Nebenstehender Text findet sich auf einer Postkarte, die der in diesem Jahr allzu früh verstorbene Schriftsteller Jureck Becker seinem besten Freund, dem Schauspieler Manfred Krug, und dessen Frau Ottilie schrieb. Die beiden standen seit den fünfziger Jahren in regem Postkartenverkehr. Ottilies Sammelwut ist es zu danken, daß diese Gewohnheit nicht abriß, als die beiden Freunde mehr oder weniger unfreiwillig das Staatsterritorium wechselten, vielmehr sogar in den 80er Jahren ihren produktiven Höhepunkt erreichte.

Manfred Krug hat all denen, die ihm bis in die Niederungen der Telekom-Werbung treu anhingen, mit diesem Band ein wirklich schönes Geschenk gemacht. Die Postkarten Beckers sind, was Text wie motivische Auswahl belangt, wunderbare kleine Kunstwerke, die Sehnsucht nach den Freunden lächelnd auf die eigene Schippe nehmend, manchmal brachial, meist zart und immer von dem spezifischen Postkartenwitz geprägt, an dem wir uns alle unter der Sonne des Südens so oft und vergeblich abgequält haben.
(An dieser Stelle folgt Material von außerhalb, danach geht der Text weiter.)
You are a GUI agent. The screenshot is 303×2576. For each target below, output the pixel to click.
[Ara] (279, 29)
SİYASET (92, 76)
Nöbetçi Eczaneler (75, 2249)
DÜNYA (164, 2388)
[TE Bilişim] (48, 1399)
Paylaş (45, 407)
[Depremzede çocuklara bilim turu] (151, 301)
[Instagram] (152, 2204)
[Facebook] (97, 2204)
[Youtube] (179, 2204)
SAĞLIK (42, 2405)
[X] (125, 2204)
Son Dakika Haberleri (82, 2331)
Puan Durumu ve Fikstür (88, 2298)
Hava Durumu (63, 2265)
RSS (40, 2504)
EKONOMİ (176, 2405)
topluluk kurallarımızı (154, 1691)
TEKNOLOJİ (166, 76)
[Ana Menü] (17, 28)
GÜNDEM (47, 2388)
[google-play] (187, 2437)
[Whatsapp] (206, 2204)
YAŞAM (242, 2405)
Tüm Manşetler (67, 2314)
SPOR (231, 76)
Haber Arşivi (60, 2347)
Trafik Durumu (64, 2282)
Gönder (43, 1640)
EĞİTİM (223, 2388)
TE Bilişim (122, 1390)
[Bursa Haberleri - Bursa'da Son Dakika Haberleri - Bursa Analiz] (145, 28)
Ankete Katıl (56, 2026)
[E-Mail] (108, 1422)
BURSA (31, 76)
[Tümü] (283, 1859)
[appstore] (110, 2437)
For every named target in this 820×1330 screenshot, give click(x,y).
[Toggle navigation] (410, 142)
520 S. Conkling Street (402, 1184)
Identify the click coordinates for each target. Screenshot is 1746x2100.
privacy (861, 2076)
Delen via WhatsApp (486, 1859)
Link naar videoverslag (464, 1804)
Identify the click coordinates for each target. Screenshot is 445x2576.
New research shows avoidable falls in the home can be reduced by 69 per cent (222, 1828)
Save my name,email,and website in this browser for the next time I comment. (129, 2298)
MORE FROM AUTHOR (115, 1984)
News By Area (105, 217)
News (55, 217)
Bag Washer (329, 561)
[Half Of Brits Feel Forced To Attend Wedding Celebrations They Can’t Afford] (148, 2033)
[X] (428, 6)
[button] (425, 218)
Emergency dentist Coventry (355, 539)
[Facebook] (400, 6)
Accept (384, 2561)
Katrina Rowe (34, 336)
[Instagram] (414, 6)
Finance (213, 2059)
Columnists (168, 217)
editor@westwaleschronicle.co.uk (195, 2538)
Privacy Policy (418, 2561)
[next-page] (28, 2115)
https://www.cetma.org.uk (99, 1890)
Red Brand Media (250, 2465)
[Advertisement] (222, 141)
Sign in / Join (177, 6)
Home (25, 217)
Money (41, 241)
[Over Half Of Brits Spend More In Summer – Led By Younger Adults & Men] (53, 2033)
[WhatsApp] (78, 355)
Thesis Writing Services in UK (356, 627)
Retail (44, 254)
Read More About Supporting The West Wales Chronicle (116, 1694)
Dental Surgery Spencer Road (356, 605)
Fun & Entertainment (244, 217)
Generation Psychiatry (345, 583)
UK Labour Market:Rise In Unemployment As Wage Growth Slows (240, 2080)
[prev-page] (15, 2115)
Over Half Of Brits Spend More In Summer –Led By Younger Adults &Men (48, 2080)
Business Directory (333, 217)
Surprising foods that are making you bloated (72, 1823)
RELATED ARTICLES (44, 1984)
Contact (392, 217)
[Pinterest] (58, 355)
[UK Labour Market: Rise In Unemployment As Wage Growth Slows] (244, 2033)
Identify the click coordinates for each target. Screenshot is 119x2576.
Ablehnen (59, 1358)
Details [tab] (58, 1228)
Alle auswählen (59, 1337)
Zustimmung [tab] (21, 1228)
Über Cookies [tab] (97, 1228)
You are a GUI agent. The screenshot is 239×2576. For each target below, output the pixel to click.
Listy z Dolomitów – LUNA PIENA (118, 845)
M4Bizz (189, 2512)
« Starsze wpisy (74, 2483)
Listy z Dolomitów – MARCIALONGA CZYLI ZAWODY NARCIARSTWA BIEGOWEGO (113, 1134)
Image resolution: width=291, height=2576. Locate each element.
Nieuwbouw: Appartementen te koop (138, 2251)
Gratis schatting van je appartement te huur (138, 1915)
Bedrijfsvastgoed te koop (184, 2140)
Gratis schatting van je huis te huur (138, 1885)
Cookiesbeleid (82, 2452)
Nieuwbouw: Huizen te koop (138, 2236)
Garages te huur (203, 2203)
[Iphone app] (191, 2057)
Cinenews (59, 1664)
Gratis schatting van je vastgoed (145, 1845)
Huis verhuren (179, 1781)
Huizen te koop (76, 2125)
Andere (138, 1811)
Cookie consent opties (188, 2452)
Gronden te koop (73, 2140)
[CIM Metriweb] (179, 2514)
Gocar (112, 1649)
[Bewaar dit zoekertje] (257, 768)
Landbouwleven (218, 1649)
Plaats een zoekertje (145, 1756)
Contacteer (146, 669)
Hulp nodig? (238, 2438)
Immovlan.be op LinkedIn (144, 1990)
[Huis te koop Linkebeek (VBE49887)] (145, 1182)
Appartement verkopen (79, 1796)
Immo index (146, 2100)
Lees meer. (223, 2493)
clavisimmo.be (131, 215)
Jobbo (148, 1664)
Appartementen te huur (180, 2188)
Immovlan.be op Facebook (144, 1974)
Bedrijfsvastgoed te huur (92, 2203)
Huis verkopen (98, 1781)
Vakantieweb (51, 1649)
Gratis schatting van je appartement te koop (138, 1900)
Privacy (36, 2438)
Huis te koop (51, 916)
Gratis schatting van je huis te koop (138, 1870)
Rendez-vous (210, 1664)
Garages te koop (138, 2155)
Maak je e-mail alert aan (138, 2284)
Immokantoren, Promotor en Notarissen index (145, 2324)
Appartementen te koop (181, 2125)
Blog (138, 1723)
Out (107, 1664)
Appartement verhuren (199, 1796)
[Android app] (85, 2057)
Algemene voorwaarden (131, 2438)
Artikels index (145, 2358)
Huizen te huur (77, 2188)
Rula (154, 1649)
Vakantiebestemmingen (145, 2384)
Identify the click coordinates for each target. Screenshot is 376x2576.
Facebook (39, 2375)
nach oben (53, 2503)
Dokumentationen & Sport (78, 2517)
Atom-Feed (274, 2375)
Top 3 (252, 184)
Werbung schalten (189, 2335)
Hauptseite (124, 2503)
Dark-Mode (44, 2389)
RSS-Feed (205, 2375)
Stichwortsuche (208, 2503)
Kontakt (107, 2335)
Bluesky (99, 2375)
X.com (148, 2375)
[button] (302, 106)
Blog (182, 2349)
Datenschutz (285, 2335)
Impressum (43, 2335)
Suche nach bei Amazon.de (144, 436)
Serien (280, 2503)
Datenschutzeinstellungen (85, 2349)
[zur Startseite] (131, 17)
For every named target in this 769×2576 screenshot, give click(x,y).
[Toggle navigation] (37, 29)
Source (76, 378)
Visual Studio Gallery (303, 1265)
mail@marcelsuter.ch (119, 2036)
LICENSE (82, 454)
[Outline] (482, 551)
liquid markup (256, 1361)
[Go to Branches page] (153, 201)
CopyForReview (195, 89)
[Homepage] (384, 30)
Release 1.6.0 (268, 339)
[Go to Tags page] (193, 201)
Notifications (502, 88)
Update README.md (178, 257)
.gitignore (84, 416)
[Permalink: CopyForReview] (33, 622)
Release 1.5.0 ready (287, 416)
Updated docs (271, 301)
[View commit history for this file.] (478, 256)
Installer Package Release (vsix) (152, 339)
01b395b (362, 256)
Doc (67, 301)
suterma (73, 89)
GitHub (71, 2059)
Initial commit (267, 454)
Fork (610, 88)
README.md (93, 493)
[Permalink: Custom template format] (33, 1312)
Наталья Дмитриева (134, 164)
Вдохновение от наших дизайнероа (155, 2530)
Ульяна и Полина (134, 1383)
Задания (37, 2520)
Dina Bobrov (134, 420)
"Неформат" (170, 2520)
Die Texte oder soll man Miniaturen sagen, stehen in der Brief- und Postkartentradition des großen Kurt Tucholsky, sie teilen dessen melancholischen Grundton, dessen Selbstironie. The source of humour isn't joy but sorrow.

Natürlich geht es auch um Zeitgeschichte, allerdings um bruchstückhafte. Zur Zeit des Mauerbaus hausen die Freunde in einer gemeinsamen Wohnung, brauchen also keine schriftliche Kommunikation, der 21. August 1968, das andere, grundstürzende Datum der DDR-Intellektuellengeschichte findet ebenfalls keine, sei es auch indirekte Erwähnung. Dennoch bekommt der Leser etwas mit von der linken, aufmüpfigen Stimmung jener Jahre, den noch ganz unverstellten Hoffnungen aufs Vorankommen der eigenen wie der gemeinsamen „guten Sache. Beckers Postkarten aus den 80er Jahren, oft von seiner Frau Christine phantasievoll angereichert, unterrichten den daheimgebiebenen Freund von Lese- und Vortragsreisen, die den Dichter von Austin/Texas bis nach China führten.

Will man aus diesen Exkursionen unbedingt etwas Allgemeines destillieren, so jene Mixtur aus unverstellter Offenheit gegenüber den neuen Erfahrungen der westlichen (wie der fernöstlichen) Welt bei gleichzeitigem zähen „Festhalten“ am verlorenen Mikrokosmos der DDR. Uwe Johnsons Gesine Cresphal, die Mecklenburgerin am New Yorker Riverside Drive, hätte ihre Freunde daran gebabt.

Gern hätte man auch etwas von dem gelesen, was die Krugs ihrerseits den Beckers mitzuteilen hatten, aber Manfred Krug hat sich in dem Band zur allgemeinen Überraschung dezent zurückgehalten. Zum Text der abgedruckten Postkarte vermerkt er: „Und warum stand er (Frank Bayer) draußen?“Es ging um das Drehbuch zu „Wenn alle Deutschen schlafen“ aus Jureks Erzählung „Die Mauer“. „Frank Bayer ... hat seine Arbeiten gründlicher vorbereitet als jeder andere. Er galt als Autorenschrecck, denn wo er auftauchte, roch es nach Arbeit und Mühe.“ C. S.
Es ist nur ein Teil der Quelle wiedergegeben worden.